■ Text section
**********

# Is CA Articleship considered as Work experience in Skills Assessment?



## naishargdalal (Dec 20, 2012)

Hi,

I am a Chartered Accountant from India. As part of the course, we are required to undergo 3.5 years of paid full-time articleship. During this period i have undertaken various assignments ranging from Audit planning to Finalizing Accounts.. etc..

I have applied for Class 189 visas and have got Invitation to apply from DIAC. 

However, my stupid consultant just informed me that my articleship might not be considered as relevant work experience.

It would be great if anyone can provide some guidance on this issue..

Thanks in advance.

Regards,
Naisharg


----------



## sre375 (Feb 18, 2013)

naishargdalal said:


> Hi,
> 
> I am a Chartered Accountant from India. As part of the course, we are required to undergo 3.5 years of paid full-time articleship. During this period i have undertaken various assignments ranging from Audit planning to Finalizing Accounts.. etc..
> 
> ...


Hi Naisha

I too am an Indian CA. I have applied for assessment with ICAA and awaiting the results. I dont think that they would consider articleship as relevant work experience. That being said, do you have adequate points (60 points) without considering your articleship experience.

DIAC would probably consider the experience you have gained post qualification as relevant for migration. This would most likely exclude articleship experience.

**********

■ Screen grounding examples
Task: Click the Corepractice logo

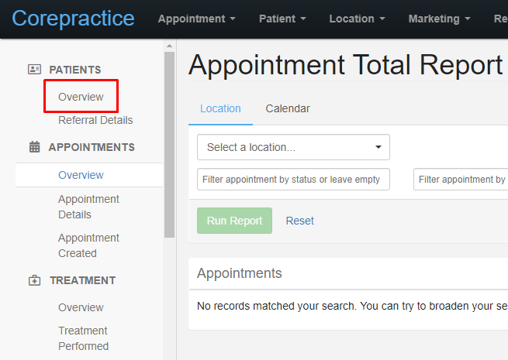Action: tap(73, 19)
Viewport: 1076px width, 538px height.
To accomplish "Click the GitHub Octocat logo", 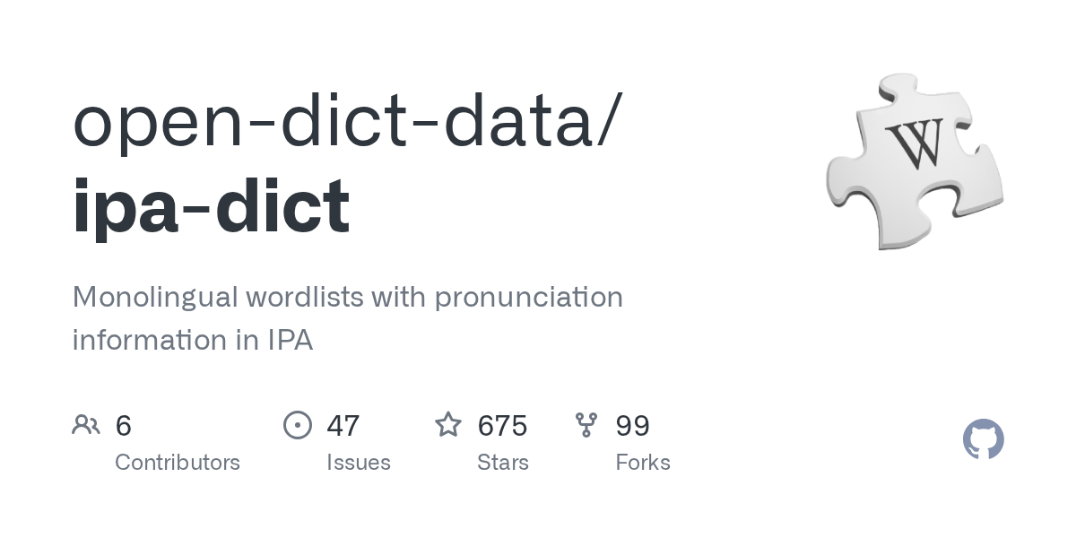I will click(x=984, y=439).
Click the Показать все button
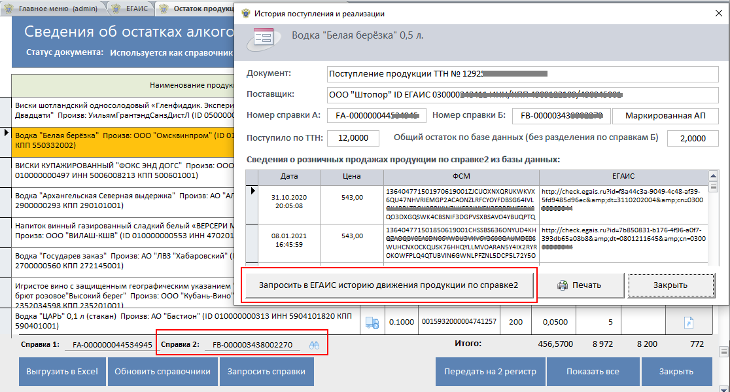This screenshot has width=730, height=392. point(593,372)
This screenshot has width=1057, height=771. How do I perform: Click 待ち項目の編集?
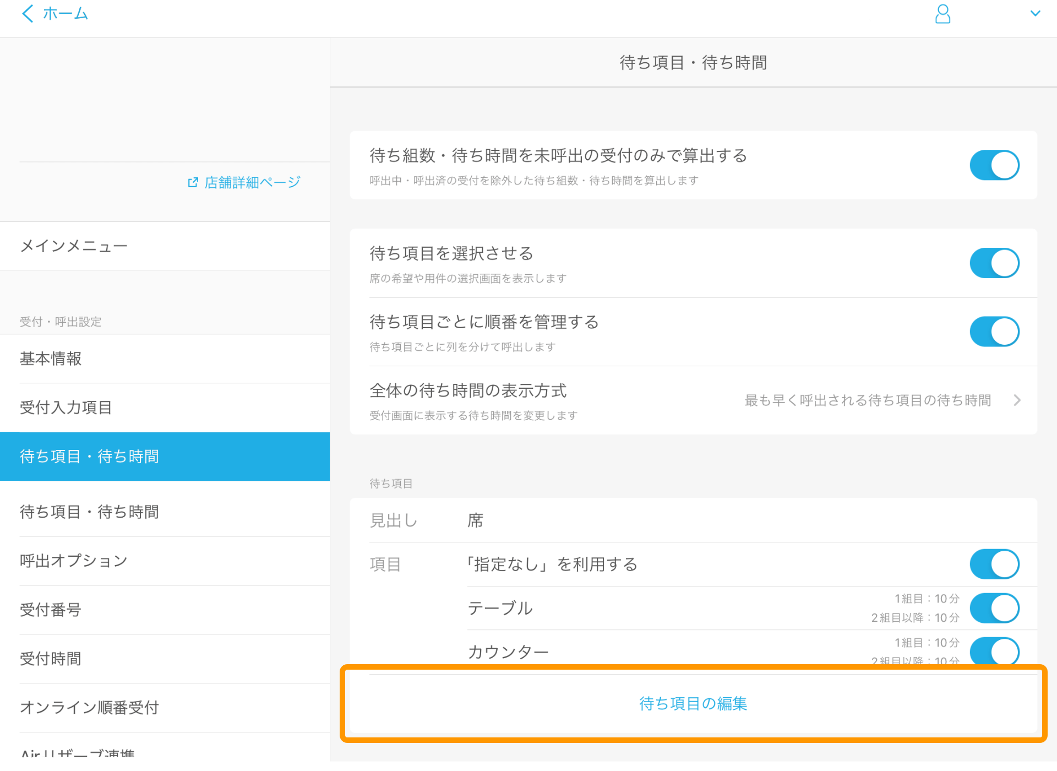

**********

■ Set problem A
List every acronym that appears in the forum thread on CA articleship.
■ Set problem B
Copy out the records word for word, the stretch from the line containing "Click the Показать все button" through the end of the records, leaving out the pictures.
The forum thread on CA articleship and these records are unrelated.

■ Complete output A
CA, DIAC, ICAA

■ Complete output B
Click the Показать все button
This screenshot has width=730, height=392. point(593,372)
This screenshot has width=1057, height=771. How do I perform: Click 待ち項目の編集?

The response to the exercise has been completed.